Assigned task: Keep every character as it is and output all of the records.

[Data entries]
▬▬▬▬▬▬

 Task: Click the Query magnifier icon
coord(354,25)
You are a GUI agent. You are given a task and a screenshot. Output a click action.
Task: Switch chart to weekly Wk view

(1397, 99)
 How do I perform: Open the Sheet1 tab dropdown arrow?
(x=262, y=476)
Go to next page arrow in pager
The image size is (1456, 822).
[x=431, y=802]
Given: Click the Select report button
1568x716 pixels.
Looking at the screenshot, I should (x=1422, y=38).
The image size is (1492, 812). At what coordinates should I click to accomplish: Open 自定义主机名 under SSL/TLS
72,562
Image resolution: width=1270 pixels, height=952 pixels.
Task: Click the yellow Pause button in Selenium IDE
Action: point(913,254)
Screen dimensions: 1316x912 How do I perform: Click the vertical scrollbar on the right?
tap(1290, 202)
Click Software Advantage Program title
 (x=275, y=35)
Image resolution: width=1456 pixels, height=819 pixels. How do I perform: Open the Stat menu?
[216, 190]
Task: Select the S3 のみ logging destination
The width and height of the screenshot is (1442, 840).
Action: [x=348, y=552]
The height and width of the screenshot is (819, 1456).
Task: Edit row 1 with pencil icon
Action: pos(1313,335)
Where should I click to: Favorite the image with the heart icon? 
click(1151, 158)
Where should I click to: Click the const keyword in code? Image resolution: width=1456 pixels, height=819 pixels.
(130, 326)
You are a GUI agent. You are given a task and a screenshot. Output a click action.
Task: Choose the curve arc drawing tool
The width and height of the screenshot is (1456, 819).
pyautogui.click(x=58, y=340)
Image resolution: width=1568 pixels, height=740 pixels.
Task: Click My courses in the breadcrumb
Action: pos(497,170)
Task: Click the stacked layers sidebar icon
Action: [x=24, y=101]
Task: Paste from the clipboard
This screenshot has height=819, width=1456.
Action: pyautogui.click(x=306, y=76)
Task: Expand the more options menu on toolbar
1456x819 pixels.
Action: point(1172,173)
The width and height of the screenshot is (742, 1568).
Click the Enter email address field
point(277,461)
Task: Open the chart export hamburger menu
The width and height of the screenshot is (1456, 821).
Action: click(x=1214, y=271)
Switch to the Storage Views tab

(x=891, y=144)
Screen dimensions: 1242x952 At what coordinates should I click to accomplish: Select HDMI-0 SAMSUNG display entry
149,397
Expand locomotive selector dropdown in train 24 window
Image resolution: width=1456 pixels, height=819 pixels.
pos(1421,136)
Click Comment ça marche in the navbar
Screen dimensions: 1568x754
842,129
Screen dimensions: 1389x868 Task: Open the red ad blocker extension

▬▬▬▬▬▬

Result for this task:
 Task: Click the Query magnifier icon
coord(354,25)
You are a GUI agent. You are given a task and a screenshot. Output a click action.
Task: Switch chart to weekly Wk view

(1397, 99)
 How do I perform: Open the Sheet1 tab dropdown arrow?
(x=262, y=476)
Go to next page arrow in pager
The image size is (1456, 822).
[x=431, y=802]
Given: Click the Select report button
1568x716 pixels.
Looking at the screenshot, I should (x=1422, y=38).
The image size is (1492, 812). At what coordinates should I click to accomplish: Open 自定义主机名 under SSL/TLS
72,562
Image resolution: width=1270 pixels, height=952 pixels.
Task: Click the yellow Pause button in Selenium IDE
Action: point(913,254)
Screen dimensions: 1316x912 How do I perform: Click the vertical scrollbar on the right?
tap(1290, 202)
Click Software Advantage Program title
 (x=275, y=35)
Image resolution: width=1456 pixels, height=819 pixels. How do I perform: Open the Stat menu?
[216, 190]
Task: Select the S3 のみ logging destination
The width and height of the screenshot is (1442, 840).
Action: [x=348, y=552]
The height and width of the screenshot is (819, 1456).
Task: Edit row 1 with pencil icon
Action: pos(1313,335)
Where should I click to: Favorite the image with the heart icon? 
click(1151, 158)
Where should I click to: Click the const keyword in code? Image resolution: width=1456 pixels, height=819 pixels.
(130, 326)
You are a GUI agent. You are given a task and a screenshot. Output a click action.
Task: Choose the curve arc drawing tool
The width and height of the screenshot is (1456, 819).
pyautogui.click(x=58, y=340)
Image resolution: width=1568 pixels, height=740 pixels.
Task: Click My courses in the breadcrumb
Action: pos(497,170)
Task: Click the stacked layers sidebar icon
Action: [x=24, y=101]
Task: Paste from the clipboard
This screenshot has height=819, width=1456.
Action: pyautogui.click(x=306, y=76)
Task: Expand the more options menu on toolbar
1456x819 pixels.
Action: point(1172,173)
The width and height of the screenshot is (742, 1568).
Click the Enter email address field
point(277,461)
Task: Open the chart export hamburger menu
The width and height of the screenshot is (1456, 821).
Action: click(x=1214, y=271)
Switch to the Storage Views tab

(x=891, y=144)
Screen dimensions: 1242x952 At what coordinates should I click to accomplish: Select HDMI-0 SAMSUNG display entry
149,397
Expand locomotive selector dropdown in train 24 window
Image resolution: width=1456 pixels, height=819 pixels.
pos(1421,136)
Click Comment ça marche in the navbar
Screen dimensions: 1568x754
842,129
Screen dimensions: 1389x868 Task: Open the red ad blocker extension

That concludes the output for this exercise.